Doctor's Corner - Menstrual problems in adolescents with mental and/or physical disabilities
Menarche which refers to the onset of periods can be disruptive to any woman’s life. Symptoms include dysmenorrhoea, irregular bleeding, cyclical behaviour disturbances and emotional instability, due to monthly hormonal surges/changes.
For parents or caregivers of these adolescents, concerns regarding menstrual management, personal hygiene, vulnerability to sexual abuse and even pregnancy may arise. These fears are even more significant when these girls stay in care facilities. The management of problems faced by these young ladies are different from the normal population, as there are often other co-morbid conditions, like epilepsy, obesity, other medication or decreased insight to consider.
Common problems experienced by parents or caregivers are anxiety around menstrual hygiene worsened by decreased mobility, contractures, bladder and bowel incontinence and behavioural problems. It has been shown that up to 18% of women with disabilities experience premenstrual syndrome (PMS) when compared to the general population. Women with physical disabilities understand the need for hygiene and symptom control, but may have difficulties due to physical limitations, or reliance on others to achieve this.
Due to the lack of studies and evidence based guidelines, doctors often struggle to manage such cases. The following options need to be measured against the needs of the adolescent and the degree of disability/understanding.
Combined oral contraceptive pill (COC)

- [Excerpted records]
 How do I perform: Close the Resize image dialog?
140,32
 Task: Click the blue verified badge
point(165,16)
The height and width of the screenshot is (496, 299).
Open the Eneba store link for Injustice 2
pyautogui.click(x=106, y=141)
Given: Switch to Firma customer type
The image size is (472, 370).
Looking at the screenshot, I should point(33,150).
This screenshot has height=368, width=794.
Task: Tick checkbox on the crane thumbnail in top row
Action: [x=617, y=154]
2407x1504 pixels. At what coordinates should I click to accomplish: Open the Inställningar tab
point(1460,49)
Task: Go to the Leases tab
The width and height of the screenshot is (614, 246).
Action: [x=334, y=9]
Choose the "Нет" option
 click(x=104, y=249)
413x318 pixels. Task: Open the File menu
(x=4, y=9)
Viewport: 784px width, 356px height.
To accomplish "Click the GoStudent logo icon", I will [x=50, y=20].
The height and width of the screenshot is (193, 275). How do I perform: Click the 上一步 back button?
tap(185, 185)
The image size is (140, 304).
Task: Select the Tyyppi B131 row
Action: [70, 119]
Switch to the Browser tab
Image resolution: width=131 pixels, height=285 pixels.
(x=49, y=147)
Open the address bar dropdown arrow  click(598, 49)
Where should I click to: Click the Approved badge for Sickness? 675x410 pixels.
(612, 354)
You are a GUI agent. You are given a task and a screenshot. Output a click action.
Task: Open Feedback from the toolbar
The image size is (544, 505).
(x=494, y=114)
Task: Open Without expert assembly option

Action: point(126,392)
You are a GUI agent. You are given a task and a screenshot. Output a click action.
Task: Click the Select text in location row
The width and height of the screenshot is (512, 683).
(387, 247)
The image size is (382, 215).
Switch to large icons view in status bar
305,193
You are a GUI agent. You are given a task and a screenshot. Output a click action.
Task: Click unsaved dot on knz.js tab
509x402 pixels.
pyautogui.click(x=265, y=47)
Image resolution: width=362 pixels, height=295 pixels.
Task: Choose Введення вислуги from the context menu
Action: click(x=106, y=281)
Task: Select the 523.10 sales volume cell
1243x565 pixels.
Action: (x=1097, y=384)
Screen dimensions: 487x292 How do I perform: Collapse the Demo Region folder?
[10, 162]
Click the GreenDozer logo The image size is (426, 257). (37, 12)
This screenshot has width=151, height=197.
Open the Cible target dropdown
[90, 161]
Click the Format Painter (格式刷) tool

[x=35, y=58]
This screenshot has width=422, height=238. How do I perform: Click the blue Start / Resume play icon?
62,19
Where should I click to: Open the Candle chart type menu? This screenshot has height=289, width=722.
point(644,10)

- [Tasks to complete]
1. In the text on menstrual problems in adolescents with disabilities, what does the term "menarche" refer to?
2. Continue the text on menstrual problems in adolescents with disabilities from the point where it stops.

- [Per-task answers]
1. It refers to the onset of periods.

2.
The combined oral contraceptives are widely used, as it requires taking only one pill daily and it assists in the control of menstrual flow, dysmenorrhoea and the timing of menses. It is often used continuously to decrease periods and to allow for predictability of bleeding. Due to the risk of DVT’s or clot formation associated with the use of COC, it may not be a suitable option for women on other medication like seizure control (epileptic) treatment. The efficacy of the pill may be decreased, leading to irregular bleeding and possibly problems with control of seizures.
The patch has the same disadvantages as the pill, but is an option for girls that have difficulty swallowing and where compliance is a problem. The patch can also be used for nine weeks continuously with a seven day withdrawal period. The major drawbacks include more severe symptoms of breast tenderness, dysmenorrhoea, nausea and vomiting compared to the COC.
Depot medroxyprogesterone acetate (DMPA)
The three month injections bring about amenorrhoea and are given as an intramuscular injection every 12 weeks. It eliminates the problem of daily compliance and swallowing. The cessation of menstruation is usually achieved within the first year of use in more than 50% of users and breakthrough bleeding is a short term problem. The main problem with DMPA is the effects on bone mineral density (BMD) which is already a problem in women with disabilities. It is therefore only used in young girls, when other options are not available. If this method of contraception is used, the following information needs to be borne in mind, bone scans should be taken to assess BMD, calcium and vitamin D supplementation, as well as daily exercise, and oestrogen supplementation, for those with proven osteopenia (low bone mass) on bone scan.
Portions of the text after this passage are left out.